On my last full day in southern Utah, I lit out of Zion on the Zion-Mt. Carmel Highway, heading in a northern eastern bearing. My destination was Bryce Canyon National Park.
“Otherworldly” is an adjective often used to describe the landscapes of Bryce Canyon. Over a long period of geologic time of freezes, thaws, and erosion, the sandstone and limestone pillars known as hoodoos, were formed.
I wanted to get up close and personal with some of these hoodoos, so I got out of my car and left the vista point at Sunset Point and hiked the Navajo Loop Trail. There among the hoodoos and alien moonscapes I perched on the edge of the trail (trying not to drop my sketchbook and/or pen) and sketched Bryce’s most emblematic hoodoo, “Thor’s Hammer”. I let the form of “Thor’s Hammer” stand unpainted as I painted in the background with a loose wet-on-wet wash.
After my hike I returned to my car and headed south on the Bryce Canyon Scenic Drive toward Rainbow Point.
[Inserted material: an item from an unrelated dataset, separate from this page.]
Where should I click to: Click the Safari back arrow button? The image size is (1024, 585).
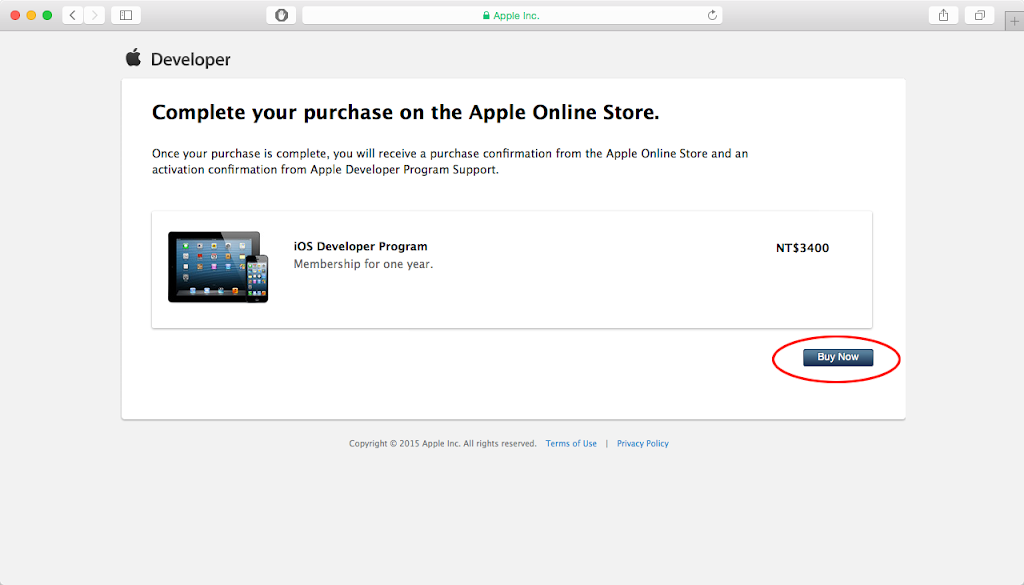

As I passed the many vista points along the way I realized that Bryce was a Winnebago Warrior type of National Park. That means it is full of big cars, trucks, and campers that see the park from the road. They spill out of their RV, walk 15 yards to the scenic vista point, take a few pictures, and return to their RV and drive off to the next vista point.
I met a group of these Winnebago Warriors at Rainbow Point. I stopped to admire one of my favorite birds, a raven that was perched near the vista point, quietly quocking to the hoodoos. I recorded the dialogue with a lady:
Tourist: What kind of bird is that?
Sketcher: Common Raven.
Tourist: So you think it’s a raven?
Sketcher: No, I know that it’s a raven.
Tourist: (To her friend) It’s just a raven. You don’t need to take a picture.
This conversation seemed so different from Zion where a lecture on Ravens was being advertised on the Park’s bulletin boards. The talk, which featured a reading of Poe’s poem, “The Raven”, was being held on an auspicious date, October 31st, Halloween at the Zion Lodge.